1. Two variables interact in their covariation, while they condition each other in the remaining variation (cf. Attneave 1959; Leydesdorff 1996).
2. Luhmann sometimes makes reference to the literary figure of a unitas multiplex.
3. Analogously, auto-covariation along the time axis can be expected to correlate with the maintenance of a system/environment distinction at each moment in time.
4. In biology, it can be debated whether species are "alive," and therefore can be attributed a "life-cycle". At the level of population dynamics, the biological discourse tends to become reflexive about its theoretical status (e.g., Brooks and Wiley 1986; Langton 1989).
5. Compare this decision about theory construction with Freud's (1923) proposal to consider "Trieb" as an entirely psychological phenomenon. In his structural theory, the biological conditions are always to be considered as substructural (Weinstein & Platt 1973, at pp. 3f.)
6. The correspondence between Habermas' (1981) Theory of Communicative Action and Giddens' "double hermeneutics" was noted by Habermas himself (at p. 162). In my opinion, the difference is mainly that Giddens labels the reflexive discourse more positively than the one which is reflected, while Habermas has a tendency to give priority to what the reflection means for the reflected—"natural"—discourse of a "life world."
7. See also: "Ils ne servent de la pensée que pour autoriser leurs injustices, et n'emploient les paroles que pour déguiser leurs pensées." Voltaire, Dialogues (1763), "Le Chapon et la poularde."
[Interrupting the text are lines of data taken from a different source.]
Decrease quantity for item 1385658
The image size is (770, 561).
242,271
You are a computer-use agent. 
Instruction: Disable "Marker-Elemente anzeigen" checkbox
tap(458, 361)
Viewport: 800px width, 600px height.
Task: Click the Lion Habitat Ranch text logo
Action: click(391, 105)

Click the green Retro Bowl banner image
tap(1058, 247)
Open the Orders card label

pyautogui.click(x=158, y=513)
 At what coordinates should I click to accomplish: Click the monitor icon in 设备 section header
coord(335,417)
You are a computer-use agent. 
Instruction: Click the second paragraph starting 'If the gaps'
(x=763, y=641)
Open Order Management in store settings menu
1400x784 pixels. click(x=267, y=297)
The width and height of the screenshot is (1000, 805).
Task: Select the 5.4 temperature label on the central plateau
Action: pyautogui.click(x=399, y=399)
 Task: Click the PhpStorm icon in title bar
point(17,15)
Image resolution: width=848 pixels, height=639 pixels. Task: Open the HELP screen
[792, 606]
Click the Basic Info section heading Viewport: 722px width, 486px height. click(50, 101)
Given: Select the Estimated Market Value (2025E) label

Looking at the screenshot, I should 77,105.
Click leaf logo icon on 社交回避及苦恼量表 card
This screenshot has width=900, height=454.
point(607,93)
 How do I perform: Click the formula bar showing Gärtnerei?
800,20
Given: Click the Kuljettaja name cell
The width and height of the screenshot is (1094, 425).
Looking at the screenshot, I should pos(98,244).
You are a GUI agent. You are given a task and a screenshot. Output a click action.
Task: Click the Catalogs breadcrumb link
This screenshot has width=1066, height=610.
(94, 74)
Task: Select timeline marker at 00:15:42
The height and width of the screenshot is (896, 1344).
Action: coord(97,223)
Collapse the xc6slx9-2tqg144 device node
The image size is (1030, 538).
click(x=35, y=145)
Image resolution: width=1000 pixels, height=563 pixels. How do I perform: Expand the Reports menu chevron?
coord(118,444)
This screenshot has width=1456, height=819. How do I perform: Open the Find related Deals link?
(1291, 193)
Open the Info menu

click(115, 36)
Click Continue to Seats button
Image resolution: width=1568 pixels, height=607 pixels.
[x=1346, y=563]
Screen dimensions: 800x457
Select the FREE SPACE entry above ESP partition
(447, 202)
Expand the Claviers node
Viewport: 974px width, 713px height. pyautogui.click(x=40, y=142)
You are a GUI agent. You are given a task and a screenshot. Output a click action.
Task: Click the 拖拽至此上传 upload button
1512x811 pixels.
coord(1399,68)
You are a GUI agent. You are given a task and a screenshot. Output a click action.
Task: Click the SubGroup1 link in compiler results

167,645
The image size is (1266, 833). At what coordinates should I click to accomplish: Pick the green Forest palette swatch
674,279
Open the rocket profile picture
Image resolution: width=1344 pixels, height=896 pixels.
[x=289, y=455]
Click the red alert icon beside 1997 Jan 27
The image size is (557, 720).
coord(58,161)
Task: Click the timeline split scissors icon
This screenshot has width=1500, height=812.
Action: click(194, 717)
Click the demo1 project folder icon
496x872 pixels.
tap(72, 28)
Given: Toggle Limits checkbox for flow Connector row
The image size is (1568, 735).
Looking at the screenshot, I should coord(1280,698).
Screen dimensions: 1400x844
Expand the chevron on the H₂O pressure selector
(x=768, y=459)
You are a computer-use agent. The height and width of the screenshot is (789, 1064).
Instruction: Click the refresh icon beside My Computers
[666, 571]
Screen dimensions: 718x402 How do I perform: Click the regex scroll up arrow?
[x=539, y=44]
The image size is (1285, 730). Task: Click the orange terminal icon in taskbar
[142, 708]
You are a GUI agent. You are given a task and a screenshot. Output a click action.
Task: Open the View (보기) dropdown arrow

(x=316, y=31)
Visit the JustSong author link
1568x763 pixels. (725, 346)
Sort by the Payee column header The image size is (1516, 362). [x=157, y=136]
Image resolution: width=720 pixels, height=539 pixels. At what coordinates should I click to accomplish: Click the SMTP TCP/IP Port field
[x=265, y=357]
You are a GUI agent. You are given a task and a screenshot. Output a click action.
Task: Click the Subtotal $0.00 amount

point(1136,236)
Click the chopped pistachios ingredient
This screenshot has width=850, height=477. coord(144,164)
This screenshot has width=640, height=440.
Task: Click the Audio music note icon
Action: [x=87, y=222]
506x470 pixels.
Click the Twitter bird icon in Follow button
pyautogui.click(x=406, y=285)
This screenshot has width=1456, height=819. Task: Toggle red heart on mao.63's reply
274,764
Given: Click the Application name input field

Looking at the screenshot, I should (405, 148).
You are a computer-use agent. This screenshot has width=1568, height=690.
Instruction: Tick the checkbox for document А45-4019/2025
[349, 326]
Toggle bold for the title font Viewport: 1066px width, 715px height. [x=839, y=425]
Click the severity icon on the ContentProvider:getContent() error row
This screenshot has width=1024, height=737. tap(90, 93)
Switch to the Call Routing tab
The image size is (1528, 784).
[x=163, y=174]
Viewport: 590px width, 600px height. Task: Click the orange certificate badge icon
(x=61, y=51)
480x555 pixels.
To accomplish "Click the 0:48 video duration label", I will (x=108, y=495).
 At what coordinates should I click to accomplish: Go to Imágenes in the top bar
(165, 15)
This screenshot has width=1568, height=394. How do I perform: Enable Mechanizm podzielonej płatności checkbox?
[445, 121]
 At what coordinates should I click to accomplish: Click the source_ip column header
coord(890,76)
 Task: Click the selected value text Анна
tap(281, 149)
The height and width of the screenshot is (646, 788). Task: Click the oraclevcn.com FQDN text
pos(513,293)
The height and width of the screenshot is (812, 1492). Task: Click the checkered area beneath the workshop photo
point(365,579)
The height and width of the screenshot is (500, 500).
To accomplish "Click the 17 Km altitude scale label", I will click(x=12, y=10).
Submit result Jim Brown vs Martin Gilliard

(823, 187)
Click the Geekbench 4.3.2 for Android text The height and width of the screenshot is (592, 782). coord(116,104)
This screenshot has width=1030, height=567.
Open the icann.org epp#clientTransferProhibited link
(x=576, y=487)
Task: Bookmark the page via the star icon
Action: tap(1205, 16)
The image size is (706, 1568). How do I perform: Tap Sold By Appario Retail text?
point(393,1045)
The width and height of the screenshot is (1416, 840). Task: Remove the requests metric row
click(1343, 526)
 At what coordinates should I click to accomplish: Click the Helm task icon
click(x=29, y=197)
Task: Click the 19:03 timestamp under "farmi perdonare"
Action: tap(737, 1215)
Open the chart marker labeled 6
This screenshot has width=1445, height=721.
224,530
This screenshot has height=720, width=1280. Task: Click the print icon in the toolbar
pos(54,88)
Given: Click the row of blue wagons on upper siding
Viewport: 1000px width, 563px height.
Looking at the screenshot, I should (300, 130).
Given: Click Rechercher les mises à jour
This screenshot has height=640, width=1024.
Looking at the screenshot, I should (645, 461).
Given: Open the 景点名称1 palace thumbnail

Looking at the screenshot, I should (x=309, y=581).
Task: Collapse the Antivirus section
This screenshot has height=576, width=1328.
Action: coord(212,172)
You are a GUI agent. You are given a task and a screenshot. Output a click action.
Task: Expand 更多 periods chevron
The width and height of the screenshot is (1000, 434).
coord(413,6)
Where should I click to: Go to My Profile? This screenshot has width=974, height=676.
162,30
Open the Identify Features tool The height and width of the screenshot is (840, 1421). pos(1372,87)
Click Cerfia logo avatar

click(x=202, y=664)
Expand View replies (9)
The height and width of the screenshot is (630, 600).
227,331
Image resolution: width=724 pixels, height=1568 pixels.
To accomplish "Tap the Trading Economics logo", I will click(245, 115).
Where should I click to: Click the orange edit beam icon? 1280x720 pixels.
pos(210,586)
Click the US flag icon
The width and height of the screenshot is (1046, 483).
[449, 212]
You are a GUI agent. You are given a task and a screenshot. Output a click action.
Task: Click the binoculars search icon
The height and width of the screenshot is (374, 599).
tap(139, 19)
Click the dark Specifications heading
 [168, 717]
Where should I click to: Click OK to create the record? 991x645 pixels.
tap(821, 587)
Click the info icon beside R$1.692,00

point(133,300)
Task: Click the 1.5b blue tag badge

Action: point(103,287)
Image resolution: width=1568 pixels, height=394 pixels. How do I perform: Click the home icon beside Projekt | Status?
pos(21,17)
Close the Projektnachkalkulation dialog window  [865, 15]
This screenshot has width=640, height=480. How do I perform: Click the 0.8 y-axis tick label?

8. The discussion of whether this translation necessarily requires an identifiable agency or could be performed by a subnetwork would lead us astray from the argument of this paper. See for a further elaboration: Leydesdorff (1993).
9. The information fails from the perspective of an assumed tendency of all systems to maximize the entropy.
10. The English translation is from Luhmann (1982), at p. 261.
11. Accordingly, Luhmann's own formulations are too apodictic for formulating new research questions like whether codes are binary or multivariate (cf. Leydesdorff 1996).